▶ Kutipan untuk Dibaca:
====

Indonesia Penghasil Sawit Paling Banyak Sayangnya Tidak Berdaya di Pasar Global

Boleh Dicoba! Pemupukan Sawit Efektif untuk Hasil Panen Optimal --screnshoot dari web

KORANRM.ID - Negara Republik Indonesia sudah dikenal sebagai negara penghasil atau produsen sawit terbesar di dunia. Meskipun demikian, sayangnya Indonesia tidak punya kendali harga di pasar global. Anggota Komisi Pengawas Persaingan Usaha (KPPU), Eugenia Mardanugraha menilai Indonesia belum memiliki kendali terkait dengan harga kelapa sawit di pasar internasional, meski negara ini merupakan produsen sawit terbesar dunia.

Menurut data Badan Riset dan Inovasi Nasional (BRIN) 2024, Indonesia menyumbang hampir 59 persen produksi kelapa sawit dunia. Sementara Malaysia berada di urutan kedua dengan 24 persen, sementara negara lain menyumbang sekitar 17 persen. Indonesia memiliki 16,38 juta hektar lahan kelapa sawit dengan total produksi 46,8 juta ton minyak sawit mentah (CPO).

====

▶ Tugas: Salin tanpa mengubah apa pun bagian kutipan tentang sawit di atas, mulai dari "KORANRM.ID - Negara" dan terus sampai "sawit terbesar dunia.".

▶ Data yang Disediakan:

====

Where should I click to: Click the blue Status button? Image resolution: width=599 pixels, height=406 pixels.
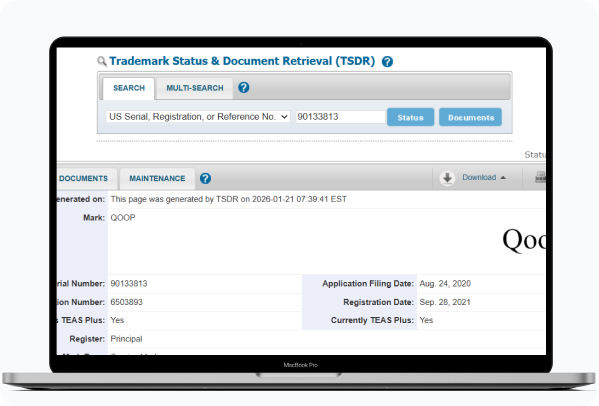pos(410,117)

====

▶ Jawaban Latihan:
KORANRM.ID - Negara Republik Indonesia sudah dikenal sebagai negara penghasil atau produsen sawit terbesar di dunia. Meskipun demikian, sayangnya Indonesia tidak punya kendali harga di pasar global. Anggota Komisi Pengawas Persaingan Usaha (KPPU), Eugenia Mardanugraha menilai Indonesia belum memiliki kendali terkait dengan harga kelapa sawit di pasar internasional, meski negara ini merupakan produsen sawit terbesar dunia.